*** Opening DATASET ENTRIES ***
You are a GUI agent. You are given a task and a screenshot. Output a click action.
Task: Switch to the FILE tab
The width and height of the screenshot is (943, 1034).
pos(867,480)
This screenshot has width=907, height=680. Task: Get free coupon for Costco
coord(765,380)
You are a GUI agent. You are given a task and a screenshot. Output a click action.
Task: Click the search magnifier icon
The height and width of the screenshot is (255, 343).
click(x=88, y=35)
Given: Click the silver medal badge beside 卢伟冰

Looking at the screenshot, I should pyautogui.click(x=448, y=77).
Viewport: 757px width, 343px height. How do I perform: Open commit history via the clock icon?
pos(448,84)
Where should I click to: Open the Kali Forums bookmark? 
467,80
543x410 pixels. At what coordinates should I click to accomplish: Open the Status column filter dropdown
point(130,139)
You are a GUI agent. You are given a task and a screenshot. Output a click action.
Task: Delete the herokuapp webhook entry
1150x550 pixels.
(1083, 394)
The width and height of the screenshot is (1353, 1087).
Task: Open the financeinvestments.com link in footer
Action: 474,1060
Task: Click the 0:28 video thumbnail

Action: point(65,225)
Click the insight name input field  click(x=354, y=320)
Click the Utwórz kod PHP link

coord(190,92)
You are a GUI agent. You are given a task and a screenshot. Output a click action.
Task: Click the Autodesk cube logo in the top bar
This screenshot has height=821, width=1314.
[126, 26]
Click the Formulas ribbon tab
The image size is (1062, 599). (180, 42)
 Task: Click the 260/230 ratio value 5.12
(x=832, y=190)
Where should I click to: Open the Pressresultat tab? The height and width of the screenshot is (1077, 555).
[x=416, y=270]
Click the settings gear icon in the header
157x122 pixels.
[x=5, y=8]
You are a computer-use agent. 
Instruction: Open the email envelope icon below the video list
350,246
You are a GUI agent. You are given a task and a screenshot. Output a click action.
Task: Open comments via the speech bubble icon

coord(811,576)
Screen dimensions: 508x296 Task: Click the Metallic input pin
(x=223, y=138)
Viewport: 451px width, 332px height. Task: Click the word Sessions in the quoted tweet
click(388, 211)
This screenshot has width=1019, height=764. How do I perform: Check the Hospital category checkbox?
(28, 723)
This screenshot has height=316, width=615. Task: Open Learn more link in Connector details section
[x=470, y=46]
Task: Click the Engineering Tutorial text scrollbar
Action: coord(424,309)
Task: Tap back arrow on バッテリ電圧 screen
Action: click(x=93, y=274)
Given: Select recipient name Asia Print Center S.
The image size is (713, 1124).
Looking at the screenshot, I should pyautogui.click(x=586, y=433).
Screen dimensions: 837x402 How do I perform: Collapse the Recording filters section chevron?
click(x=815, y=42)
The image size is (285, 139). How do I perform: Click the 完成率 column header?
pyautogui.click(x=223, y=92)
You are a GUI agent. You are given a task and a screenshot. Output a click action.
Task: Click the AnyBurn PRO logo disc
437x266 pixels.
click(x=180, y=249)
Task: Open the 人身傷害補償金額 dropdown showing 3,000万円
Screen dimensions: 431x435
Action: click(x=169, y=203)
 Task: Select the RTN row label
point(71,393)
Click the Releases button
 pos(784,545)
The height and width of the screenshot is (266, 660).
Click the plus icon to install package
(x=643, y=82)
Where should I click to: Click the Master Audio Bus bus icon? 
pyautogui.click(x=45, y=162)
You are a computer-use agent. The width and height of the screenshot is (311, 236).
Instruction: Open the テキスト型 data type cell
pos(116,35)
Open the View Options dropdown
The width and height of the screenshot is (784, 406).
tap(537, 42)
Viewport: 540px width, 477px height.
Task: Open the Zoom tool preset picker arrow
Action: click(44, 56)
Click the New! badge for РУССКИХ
*** Closing DATASET ENTRIES ***
→ **TASK DESCRIPTION**:
Exactly as they are written, print the entries again.

→ **OUTPUT**:
You are a GUI agent. You are given a task and a screenshot. Output a click action.
Task: Switch to the FILE tab
The width and height of the screenshot is (943, 1034).
pos(867,480)
This screenshot has width=907, height=680. Task: Get free coupon for Costco
coord(765,380)
You are a GUI agent. You are given a task and a screenshot. Output a click action.
Task: Click the search magnifier icon
The height and width of the screenshot is (255, 343).
click(x=88, y=35)
Given: Click the silver medal badge beside 卢伟冰

Looking at the screenshot, I should pyautogui.click(x=448, y=77).
Viewport: 757px width, 343px height. How do I perform: Open commit history via the clock icon?
pos(448,84)
Where should I click to: Open the Kali Forums bookmark? 
467,80
543x410 pixels. At what coordinates should I click to accomplish: Open the Status column filter dropdown
point(130,139)
You are a GUI agent. You are given a task and a screenshot. Output a click action.
Task: Delete the herokuapp webhook entry
1150x550 pixels.
(1083, 394)
The width and height of the screenshot is (1353, 1087).
Task: Open the financeinvestments.com link in footer
Action: 474,1060
Task: Click the 0:28 video thumbnail

Action: point(65,225)
Click the insight name input field  click(x=354, y=320)
Click the Utwórz kod PHP link

coord(190,92)
You are a GUI agent. You are given a task and a screenshot. Output a click action.
Task: Click the Autodesk cube logo in the top bar
This screenshot has height=821, width=1314.
[126, 26]
Click the Formulas ribbon tab
The image size is (1062, 599). (180, 42)
 Task: Click the 260/230 ratio value 5.12
(x=832, y=190)
Where should I click to: Open the Pressresultat tab? The height and width of the screenshot is (1077, 555).
[x=416, y=270]
Click the settings gear icon in the header
157x122 pixels.
[x=5, y=8]
You are a computer-use agent. 
Instruction: Open the email envelope icon below the video list
350,246
You are a GUI agent. You are given a task and a screenshot. Output a click action.
Task: Open comments via the speech bubble icon

coord(811,576)
Screen dimensions: 508x296 Task: Click the Metallic input pin
(x=223, y=138)
Viewport: 451px width, 332px height. Task: Click the word Sessions in the quoted tweet
click(388, 211)
This screenshot has width=1019, height=764. How do I perform: Check the Hospital category checkbox?
(28, 723)
This screenshot has height=316, width=615. Task: Open Learn more link in Connector details section
[x=470, y=46]
Task: Click the Engineering Tutorial text scrollbar
Action: coord(424,309)
Task: Tap back arrow on バッテリ電圧 screen
Action: click(x=93, y=274)
Given: Select recipient name Asia Print Center S.
The image size is (713, 1124).
Looking at the screenshot, I should pyautogui.click(x=586, y=433).
Screen dimensions: 837x402 How do I perform: Collapse the Recording filters section chevron?
click(x=815, y=42)
The image size is (285, 139). How do I perform: Click the 完成率 column header?
pyautogui.click(x=223, y=92)
You are a GUI agent. You are given a task and a screenshot. Output a click action.
Task: Click the AnyBurn PRO logo disc
437x266 pixels.
click(x=180, y=249)
Task: Open the 人身傷害補償金額 dropdown showing 3,000万円
Screen dimensions: 431x435
Action: click(x=169, y=203)
 Task: Select the RTN row label
point(71,393)
Click the Releases button
 pos(784,545)
The height and width of the screenshot is (266, 660).
Click the plus icon to install package
(x=643, y=82)
Where should I click to: Click the Master Audio Bus bus icon? 
pyautogui.click(x=45, y=162)
You are a computer-use agent. The width and height of the screenshot is (311, 236).
Instruction: Open the テキスト型 data type cell
pos(116,35)
Open the View Options dropdown
The width and height of the screenshot is (784, 406).
tap(537, 42)
Viewport: 540px width, 477px height.
Task: Open the Zoom tool preset picker arrow
Action: click(44, 56)
Click the New! badge for РУССКИХ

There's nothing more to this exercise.